Add GLM5 FP8 dynamo-sglang GB300 disagg configs by yeswanthk-26 · Pull Request #1557 · SemiAnalysisAI/InferenceX

yeswanthk-26 · 2026-05-22T20:19:28Z

Summary

Add new glm5-fp8-gb300-dynamo-sglang entry in .github/configs/nvidia-master.yaml with 1k1k and 8k1k STP hightpt/lowlat scenarios.
Wire glm5-fp8 support in runners/launch_gb300-nv.sh

Port PR69 GLM5 FP8 GB300 disaggregated SGLang recipes to SA upstream and wire gb300-nv launcher support while keeping SA-default SLURM account/partition and sqsh paths.

claude · 2026-05-22T20:27:52Z

+      ep-dispatch-algorithm: static
+      moe-a2a-backend: deepep


🔴 In 1k1k_stp_hightpt_2.yaml the decode-side max-running-requests: 256 (line 134) is far below the benchmark's target concurrency of 7300 and is an outlier vs all sibling hightpt configs (which set it to 8192/8192/6500/5700, all aligned with their concurrency). The value 256 exactly matches the prefill section's setting in the same file, which strongly suggests a copy-paste error from prefill into decode. With this cap, ~7044 of the 7300 concurrent requests will perpetually queue inside the decode server and this sweep point will not reach intended decode throughput — please bump it to track the concurrency target (e.g. 7300 or 8192) like the other hightpt configs.

Extended reasoning...

What this is

In benchmarks/multi_node/srt-slurm-recipes/sglang/glm5/gb300-fp8/1k1k/disagg/stp/1k1k_stp_hightpt_2.yaml, the decode block sets:

max-running-requests: 256 cuda-graph-max-bs: 180

while the benchmark concurrency at the bottom of the same file is concurrencies: 7300.

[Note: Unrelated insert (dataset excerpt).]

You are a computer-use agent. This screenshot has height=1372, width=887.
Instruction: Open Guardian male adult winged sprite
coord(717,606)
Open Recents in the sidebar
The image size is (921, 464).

Why this is a bug — comparison across the sweep

All five 1k1k_stp_hightpt_* configs are part of the same hightpt sweep, and in every other file the decode max-running-requests is set to (or above) the target concurrency:

File concurrency decode max-running-requests decode cuda-graph-max-bs

hightpt_0 8192 8192 512

hightpt_1 7500 8192 256

hightpt_2 7300 256 ← outlier 180

hightpt_3 6500 6500 128

hightpt_4 5700 5700 100

Only hightpt_2 has decode max-running-requests: 256. That value is identical to the prefill block earlier in the same file (line 71: max-running-requests: 256 in the prefill section), which is the classic copy-paste signature — the decode block was authored by copying prefill and the max-running-requests line was not bumped.

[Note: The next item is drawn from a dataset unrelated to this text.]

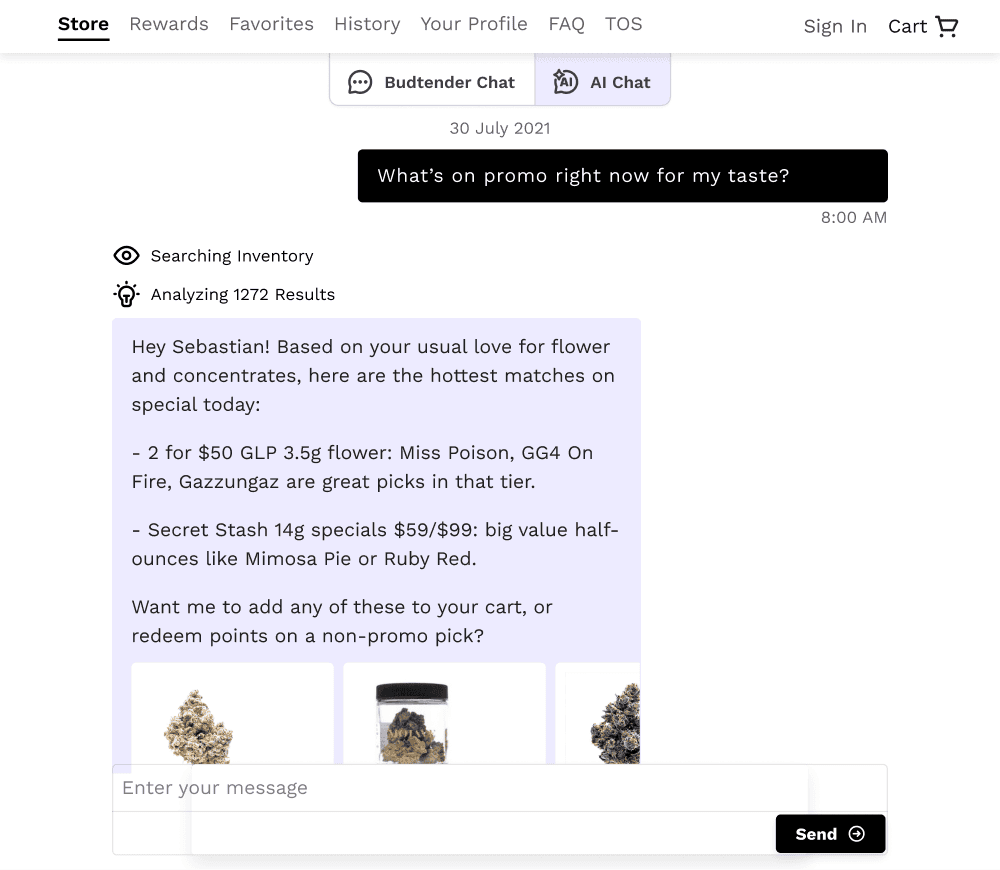Open the Favorites menu item
The width and height of the screenshot is (1000, 870).
click(x=272, y=24)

Why existing settings do not save us

The same decode block also sets cuda-graph-max-bs: 180 with data-parallel-size: 40, implying the decode server was sized for roughly 180 * 40 = 7200 in-flight requests. So the rest of the decode config is consistent with a ~7300-concurrent workload — only the max-running-requests: 256 line is out of place. SGLang enforces max-running-requests as a hard cap on simultaneously-scheduled requests across all DP ranks, so the lower of (256, 7200) wins.

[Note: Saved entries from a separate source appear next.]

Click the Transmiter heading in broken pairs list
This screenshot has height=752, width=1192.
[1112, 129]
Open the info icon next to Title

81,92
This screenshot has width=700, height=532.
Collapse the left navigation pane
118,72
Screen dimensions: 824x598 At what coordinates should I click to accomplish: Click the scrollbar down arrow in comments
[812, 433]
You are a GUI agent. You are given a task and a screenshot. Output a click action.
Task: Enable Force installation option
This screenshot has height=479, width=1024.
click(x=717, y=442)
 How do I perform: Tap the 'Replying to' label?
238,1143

Step-by-step proof of the symptom

Bench harness launches with concurrencies: 7300 → opens 7300 simultaneous client connections.

Each client request arrives at the prefill stage, gets prefilled (prefill max-running-requests: 256 throttles the prefill side; that is intentional and matches all siblings).

After KV transfer, the request flips to the decode server. Decode SGLang sees max-running-requests=256 and will only schedule 256 requests at a time.

The remaining ~7044 client requests sit in the waiting/queue state; decode TBT is measured only over the 256 actually running.

The reported throughput at conc=7300 is effectively the throughput at running-concurrency ≈ 256, not 7300. The hightpt_2 sweep point reports a number that is unrelated to what a 40-way DP decode at conc=7300 actually does.

Impact

This is freshly-added config, so no regression to bisect, but it silently produces a misleading data point in a perf sweep that is specifically meant to characterize decode throughput at high concurrency. Across the five 1k1k hightpt points, hightpt_2 will look anomalously low (or anomalously low-utilization on the decode side) and the whole curve becomes uninterpretable around 7300 concurrency.

Fix

Bump the decode-side max-running-requests in this file to match the target concurrency, the same way every sibling does — e.g. max-running-requests: 7300 (mirroring the hightpt_3/hightpt_4 pattern of "decode cap == conc") or max-running-requests: 8192 (mirroring hightpt_0/hightpt_1). One-line change at line 134.

claude · 2026-05-22T20:27:52Z

+    SGLANG_USE_MESSAGE_QUEUE_BROADCASTER: '0'
+    SGLANG_DISABLE_TP_MEMORY_INBALANCE_CHECK: '1'
+    DYN_REQUEST_PLANE: nats
+      # DeepEP per-rank dispatch buffer; must be >= ceil(cuda_graph_max_bs / dp_size).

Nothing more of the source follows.